(How to complete this task)
With no omissions, write out every record given below.

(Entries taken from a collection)
:::

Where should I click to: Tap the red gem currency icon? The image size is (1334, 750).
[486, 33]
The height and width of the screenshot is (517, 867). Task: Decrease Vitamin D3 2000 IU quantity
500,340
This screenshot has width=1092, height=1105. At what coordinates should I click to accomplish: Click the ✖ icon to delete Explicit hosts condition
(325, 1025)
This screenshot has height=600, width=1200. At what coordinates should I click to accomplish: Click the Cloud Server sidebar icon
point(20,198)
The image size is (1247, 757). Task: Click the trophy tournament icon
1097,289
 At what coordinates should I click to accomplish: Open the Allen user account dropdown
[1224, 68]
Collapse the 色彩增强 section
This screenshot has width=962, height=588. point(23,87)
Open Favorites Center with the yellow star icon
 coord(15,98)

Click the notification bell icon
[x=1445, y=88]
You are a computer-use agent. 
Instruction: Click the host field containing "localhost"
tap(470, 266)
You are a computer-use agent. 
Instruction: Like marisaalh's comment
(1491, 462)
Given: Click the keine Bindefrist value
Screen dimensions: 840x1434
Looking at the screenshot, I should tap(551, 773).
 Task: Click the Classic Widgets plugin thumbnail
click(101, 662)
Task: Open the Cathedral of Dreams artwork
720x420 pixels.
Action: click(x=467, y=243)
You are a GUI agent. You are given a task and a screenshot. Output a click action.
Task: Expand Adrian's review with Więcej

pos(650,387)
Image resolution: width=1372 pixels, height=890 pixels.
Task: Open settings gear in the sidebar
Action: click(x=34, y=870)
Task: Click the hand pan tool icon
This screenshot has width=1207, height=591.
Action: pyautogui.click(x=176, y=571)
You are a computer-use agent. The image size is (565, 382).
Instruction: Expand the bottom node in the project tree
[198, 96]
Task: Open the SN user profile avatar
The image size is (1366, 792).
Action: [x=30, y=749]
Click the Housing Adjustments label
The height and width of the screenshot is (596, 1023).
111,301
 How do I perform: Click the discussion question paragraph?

:::

(Solution)
Where should I click to: Tap the red gem currency icon? The image size is (1334, 750).
[486, 33]
The height and width of the screenshot is (517, 867). Task: Decrease Vitamin D3 2000 IU quantity
500,340
This screenshot has width=1092, height=1105. At what coordinates should I click to accomplish: Click the ✖ icon to delete Explicit hosts condition
(325, 1025)
This screenshot has height=600, width=1200. At what coordinates should I click to accomplish: Click the Cloud Server sidebar icon
point(20,198)
The image size is (1247, 757). Task: Click the trophy tournament icon
1097,289
 At what coordinates should I click to accomplish: Open the Allen user account dropdown
[1224, 68]
Collapse the 色彩增强 section
This screenshot has width=962, height=588. point(23,87)
Open Favorites Center with the yellow star icon
 coord(15,98)

Click the notification bell icon
[x=1445, y=88]
You are a computer-use agent. 
Instruction: Click the host field containing "localhost"
tap(470, 266)
You are a computer-use agent. 
Instruction: Like marisaalh's comment
(1491, 462)
Given: Click the keine Bindefrist value
Screen dimensions: 840x1434
Looking at the screenshot, I should tap(551, 773).
 Task: Click the Classic Widgets plugin thumbnail
click(101, 662)
Task: Open the Cathedral of Dreams artwork
720x420 pixels.
Action: click(x=467, y=243)
You are a GUI agent. You are given a task and a screenshot. Output a click action.
Task: Expand Adrian's review with Więcej

pos(650,387)
Image resolution: width=1372 pixels, height=890 pixels.
Task: Open settings gear in the sidebar
Action: click(x=34, y=870)
Task: Click the hand pan tool icon
This screenshot has width=1207, height=591.
Action: pyautogui.click(x=176, y=571)
You are a computer-use agent. The image size is (565, 382).
Instruction: Expand the bottom node in the project tree
[198, 96]
Task: Open the SN user profile avatar
The image size is (1366, 792).
Action: [x=30, y=749]
Click the Housing Adjustments label
The height and width of the screenshot is (596, 1023).
111,301
 How do I perform: Click the discussion question paragraph?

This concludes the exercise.